▶ Problem to solve
It is required that the lines from the top of the listing through the line with "Task: Click the 重置 reset link" be reproduced exactly, excluding pictures.

<<<<

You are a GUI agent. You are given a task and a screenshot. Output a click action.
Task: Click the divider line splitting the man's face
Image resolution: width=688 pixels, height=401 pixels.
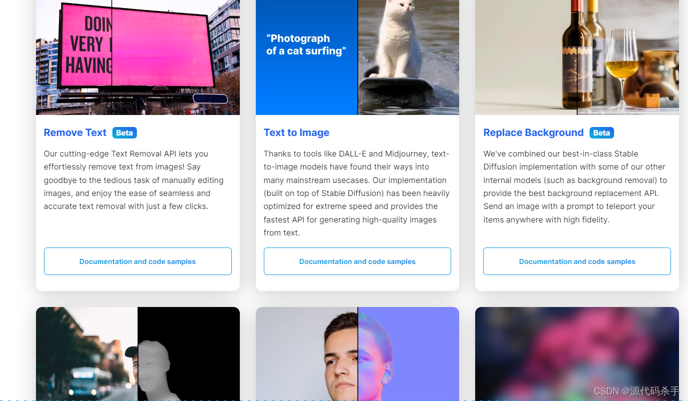[x=358, y=354]
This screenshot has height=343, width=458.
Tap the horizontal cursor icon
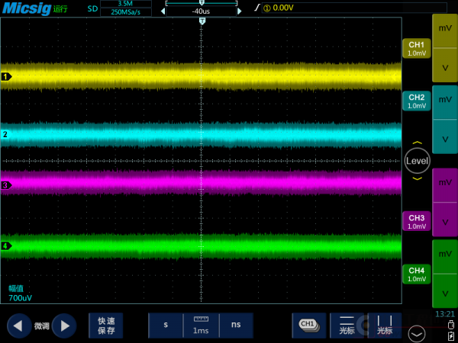[346, 325]
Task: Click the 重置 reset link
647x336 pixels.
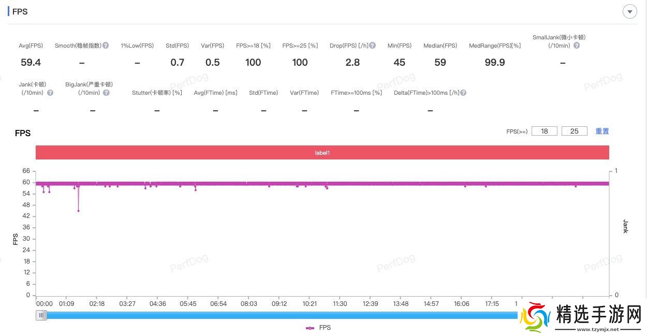Action: point(602,132)
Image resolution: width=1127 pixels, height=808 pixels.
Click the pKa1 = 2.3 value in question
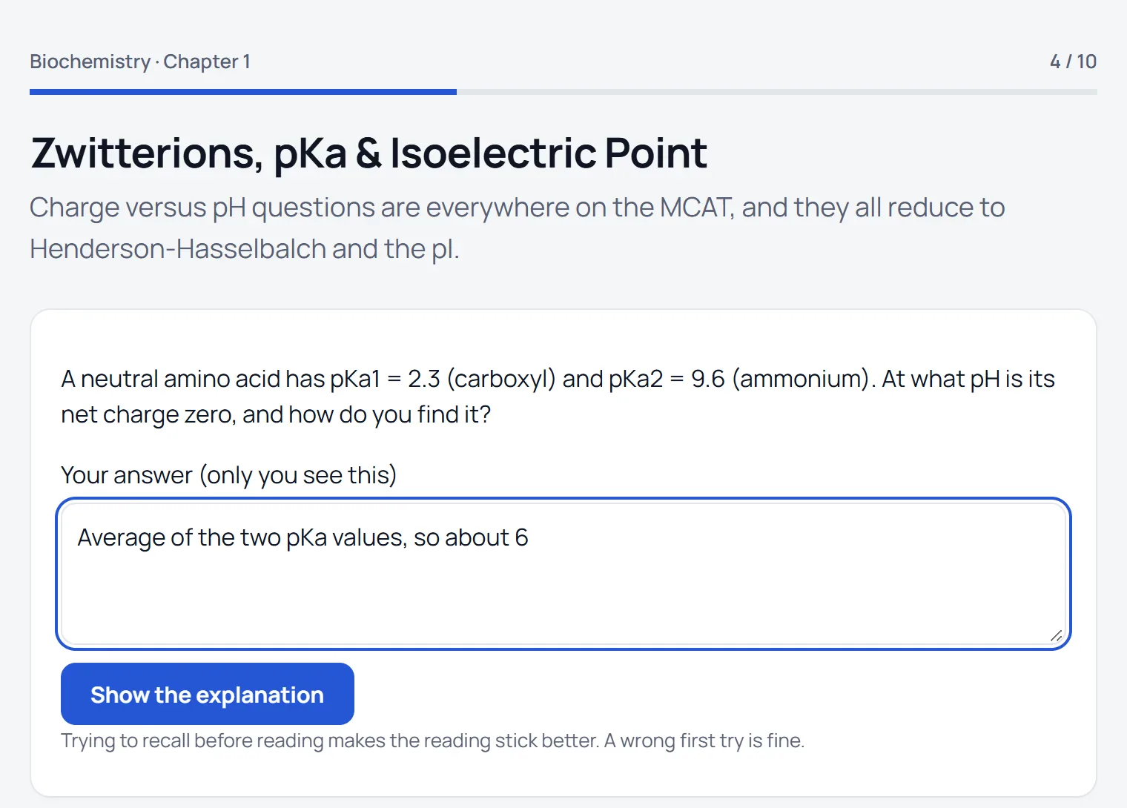385,379
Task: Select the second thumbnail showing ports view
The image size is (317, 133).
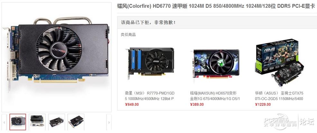Action: (x=37, y=122)
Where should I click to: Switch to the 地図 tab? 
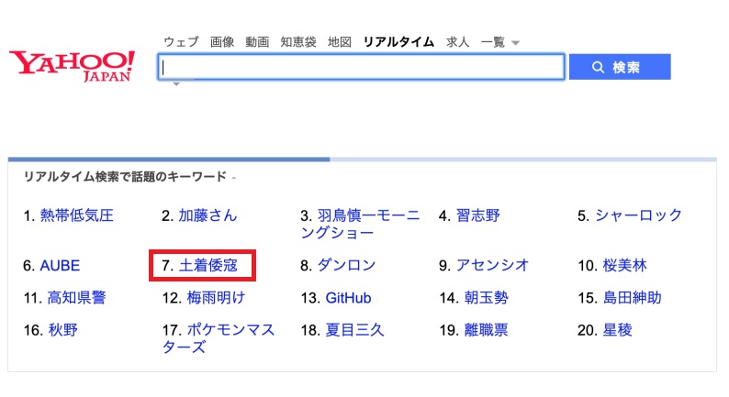coord(339,42)
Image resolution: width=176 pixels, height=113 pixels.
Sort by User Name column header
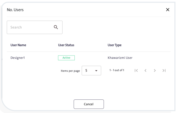point(18,45)
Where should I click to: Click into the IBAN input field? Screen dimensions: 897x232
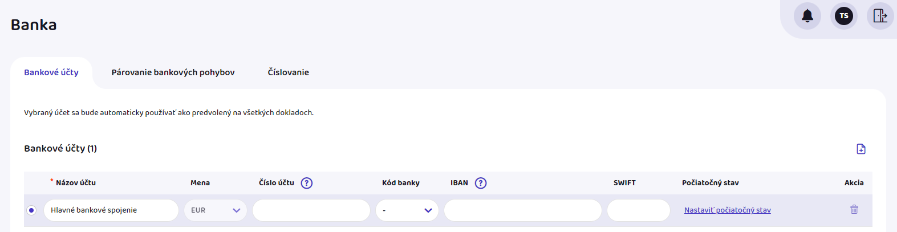coord(522,210)
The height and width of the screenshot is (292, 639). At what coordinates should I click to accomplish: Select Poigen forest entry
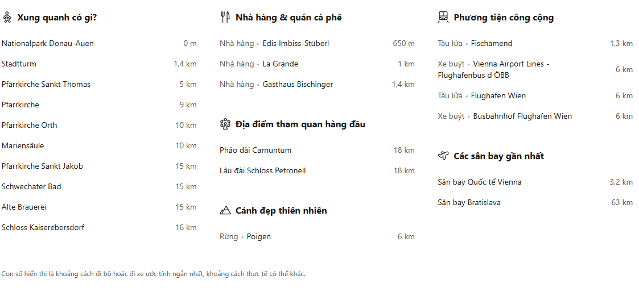258,237
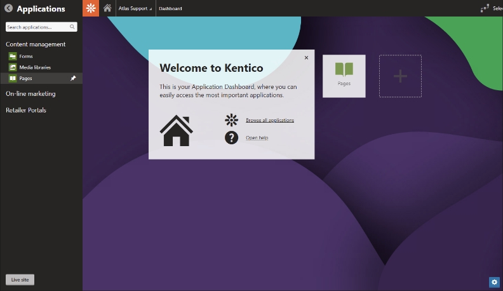Close the Welcome to Kentico dialog
Screen dimensions: 503x291
coord(306,58)
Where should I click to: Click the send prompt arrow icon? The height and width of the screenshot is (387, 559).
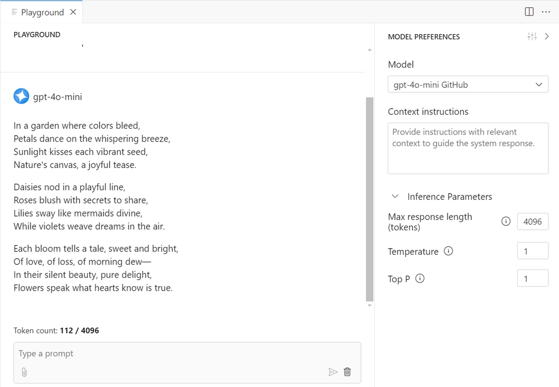(333, 372)
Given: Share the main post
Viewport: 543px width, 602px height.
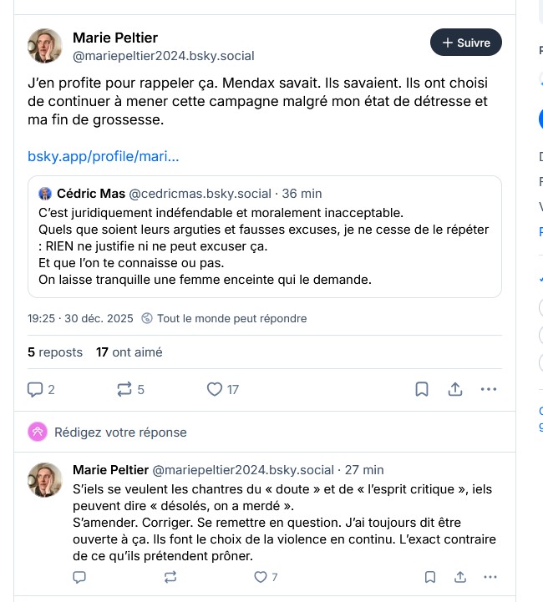Looking at the screenshot, I should 455,389.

>>>>

▶ Exercise result
You are a GUI agent. You are given a task and a screenshot. Output a click action.
Task: Click the divider line splitting the man's face
Image resolution: width=688 pixels, height=401 pixels.
[x=358, y=354]
This screenshot has height=343, width=458.
Tap the horizontal cursor icon
[346, 325]
Task: Click the 重置 reset link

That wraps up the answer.